■ **Extrait du document**
Je me permets donc de vous poster ce texte trouvé sur le blog de Lacailleach: http://lacailleach.wordpress.com/2013/06/21/pbp-m-morrigan/
"Morrigan est une déesse incroyablement riche et complexe : impossible de la résumer en quelques lignes. Elle est sans doute la première à être venue dans ma pratique, il y a dix ans. Je ne me souviens pas comment elle est arrivée, ni comment je l’ai reconnue, parce que je ne notais rien. Je ne trouvais pas ça important : j’étais trop occupée à remplir mon "livre des ombres" de tables de correspondances, de rituels tous faits et d’autres conneries en fin de compte inutiles.
Elle m’a énormément aidée à traverser une adolescence très douloureuse, et si elle ne m’avait pas épaulée, je ne sais pas si je serais encore là aujourd’hui. Je sais que cela peut sembler une exagération vu de l’extérieur, mais quand le monde s’effondre autour de vous, que vous faites face à la maladie qui dévore un de vos parents (et cette maladie n’a rien eu de fulgurant : j’ai vu ma mère s’acharner à rester en vie pour nous de l’âge de huit ans jusqu’à sa mort, quand j’en avais vingt-deux.) que rien n’est stable, qu’une partie de votre famille vous tient pour responsable de l’état de santé de votre mère et que le milieu scolaire n’a rien d’un refuge, au contraire, et sans compter le reste, garder la tête hors de l’eau est une gageure.

■ **Tâches à effectuer**
A) Recopiez sans rien changer le passage du texte sur Morrigan qui commence par les mots contenant "Elle m’a énormément" et se termine par "est une gageure.".
B) Relevez tous les nombres d'années mentionnés dans le texte sur Morrigan, qu'il s'agisse d'âges ou de durées.

■ **Segment de données**
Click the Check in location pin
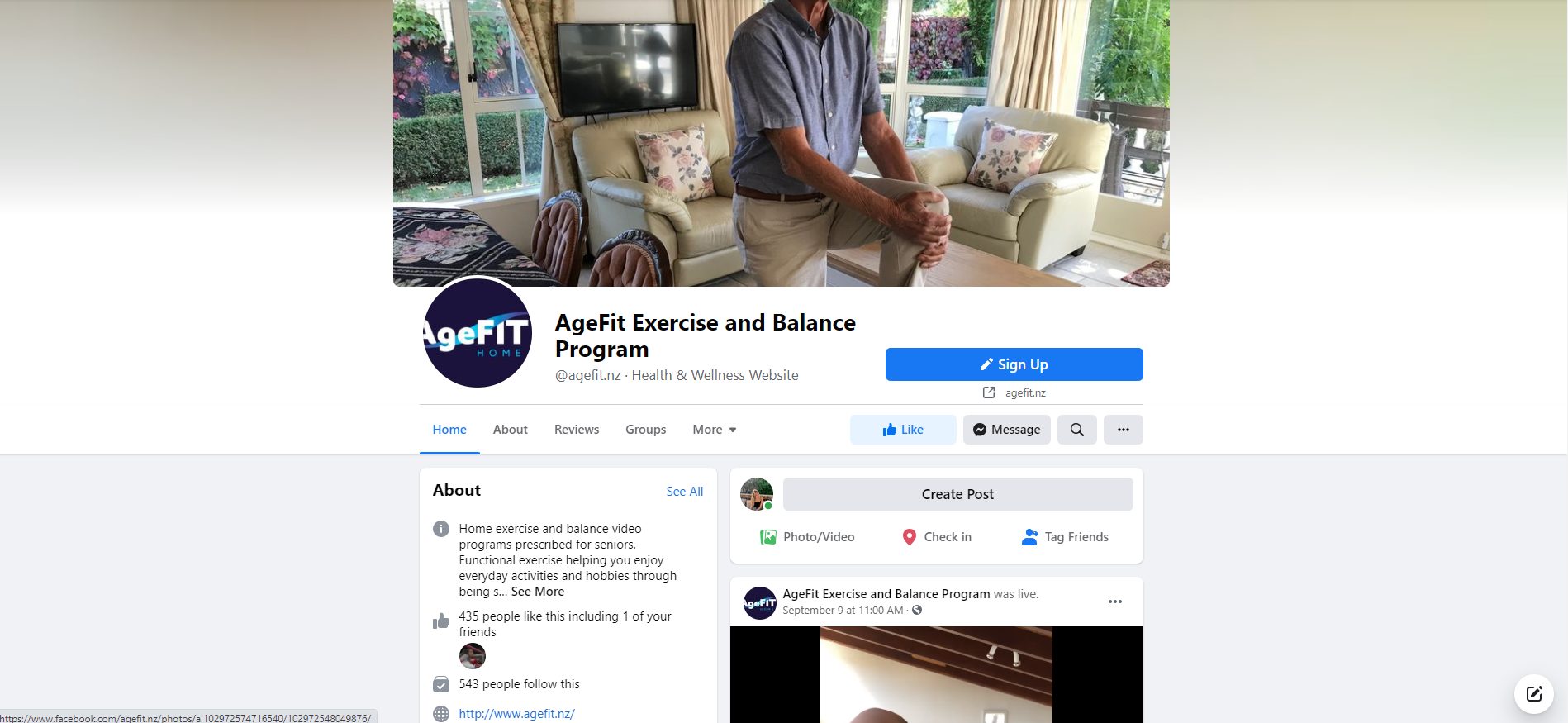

■ **Réponses attendues**
A)
Elle m’a énormément aidée à traverser une adolescence très douloureuse, et si elle ne m’avait pas épaulée, je ne sais pas si je serais encore là aujourd’hui. Je sais que cela peut sembler une exagération vu de l’extérieur, mais quand le monde s’effondre autour de vous, que vous faites face à la maladie qui dévore un de vos parents (et cette maladie n’a rien eu de fulgurant : j’ai vu ma mère s’acharner à rester en vie pour nous de l’âge de huit ans jusqu’à sa mort, quand j’en avais vingt-deux.) que rien n’est stable, qu’une partie de votre famille vous tient pour responsable de l’état de santé de votre mère et que le milieu scolaire n’a rien d’un refuge, au contraire, et sans compter le reste, garder la tête hors de l’eau est une gageure.

B)
- dix (il y a dix ans)
- huit (l'âge de huit ans)
- vingt-deux (quand j'en avais vingt-deux)